I was with a girlfriend at the time and she goes ‘Ray, you could do this! You should start a band!’ So when I got back to my typical American high school, I grabbed three of my friends who were the only three guys into alternative music and said ‘Let’s start a band’. That’s when we started the band Violent Children.
RAY WITH THE STAGE MOSH DURING AGNOSTIC FRONT AT CBGB’S, NYC | PHOTO COURTESY OF: ALEXA POLI-SCHEIGERT
From then on, CBGB’s became my escape from my world. It was a great place. You could see incredible bands for three dollars. It was almost like walking into a comic book with super heroes and villains and characters that were bigger than life. That’s what the New York scene was like. The characters on the scene were bigger and more colorful than the black and white people in your high school. There was no Raybeez or Vinnie Stigma or Harley Flanagan in your high school. These guys were bigger than life. When you would go back to your high school on a Monday morning and try to explain the bands you saw or how you saw one guy hit another guy over the head with a beer bottle, people would ask ‘Where do you go where you see people hitting each other over the head with beer bottles?’ At that point in life, the only place you should be seeing something like that is in a movie.
In 1982, there were barely any records. The only bands from New York that had records out were the False Prophets, Kraut and The Misguided. The only places you could hear this stuff were on these late night college radio shows. In my hometown, was the Danbury State College radio station and there was a radio show where it would be a mix between Duran Duran or INXS or Men Without Hats or Oingo Boingo with stuff like Dead Kennedys or Flipper or Youth Brigade or Minor Threat. So we thought ‘Let’s make a demo tape and get it played on this radio station!’ We made this really shitty demo tape and then we went to this radio station at midnight and threw pebbles against the window and the guy opened the window and we were like ‘Hey! We’re in a Hardcore band!’ The guy was so psyched that Danbury, Connecticut had a Hardcore band. We asked him to play our demo and he actually played our demo. He was saying ‘We have Danbury Connecticut’s only Hardcore band Violent Children in the studio!’ It was so cool.
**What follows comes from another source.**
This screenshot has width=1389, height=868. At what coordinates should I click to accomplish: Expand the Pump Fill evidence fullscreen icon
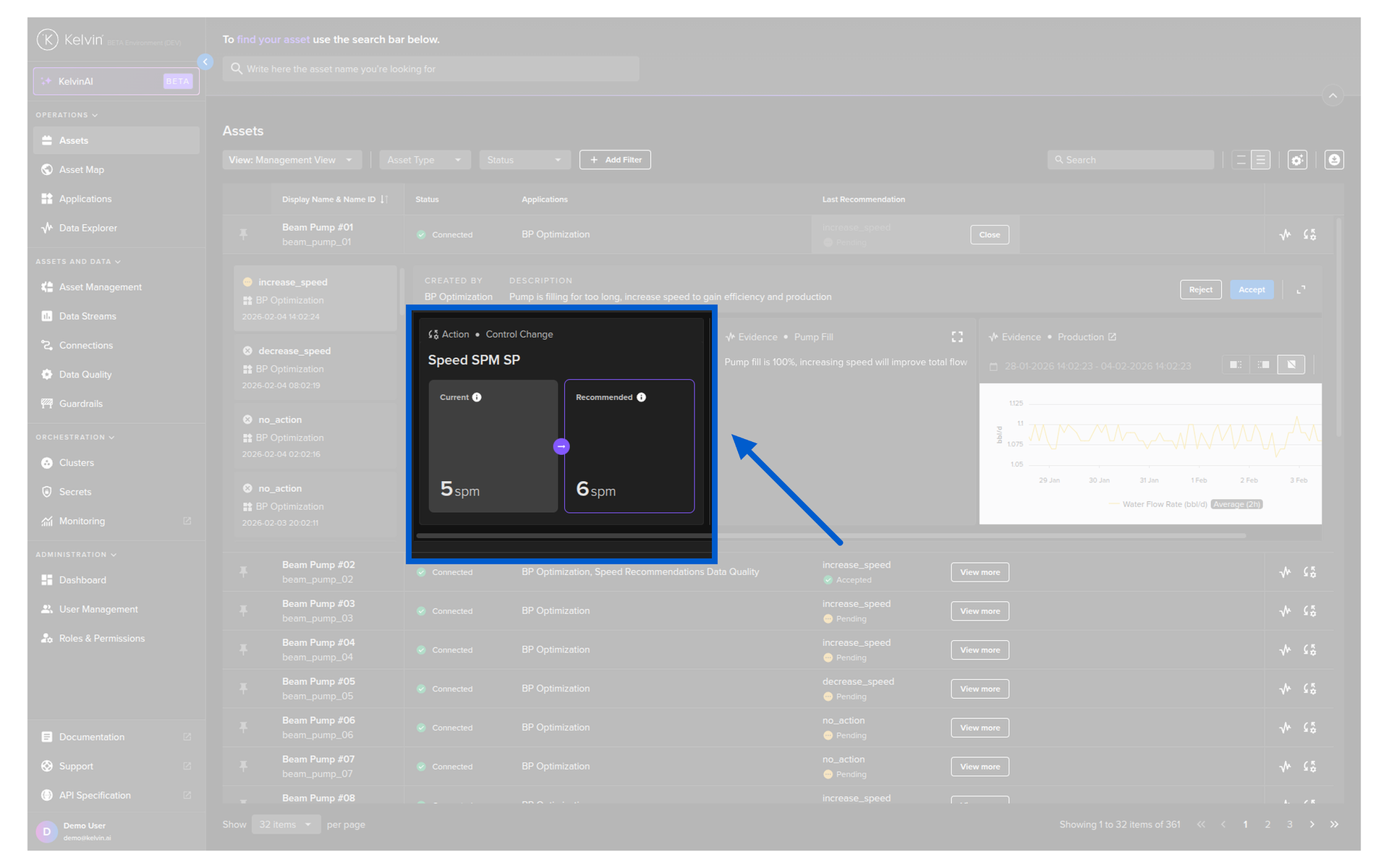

That night, we got two phone calls. One was the guy who owned the club The Anthrax, which wasn’t quite a club yet. He said they were doing a benefit to open the Anthrax and he wanted us to play. He explained how The Anthrax would be an art gallery and a band hangout place. We got our first gig from that radio show. Check out the lineup: Violent Children, CIA, Agnostic Front, Cause for Alarm, Hose, Reflex from Pain and Lost Generation. It was a big massive line-up. We couldn’t believe we were going to be playing with all our favorite bands. When you’re in high school and your favorite band is Aerosmith, you’re never going to play with them. But here we were, listening to these bands and we’re playing our first gig with them.The second phone call was from Johnny Stiff calling in from New York. He booked shows at A7 and CBGB’s and offered us a show. So, from being on one radio show, we went from being a local band to getting out of state gigs.
At the Anthrax benefit, we were the second band on the bill and after the set, the police busted in and raided the place because we were all underage. All the underage people were hiding under the stage for the rest of the night. For a sixteen year old kid, it was probably the most exciting thing to happen. For your band to be playing with all your favorite bands at a big show and now it gets raided by the cops and you got to get home without your parents finding out. You had to get home without your father knowing you borrowed his car. It was a whole new, exciting thing.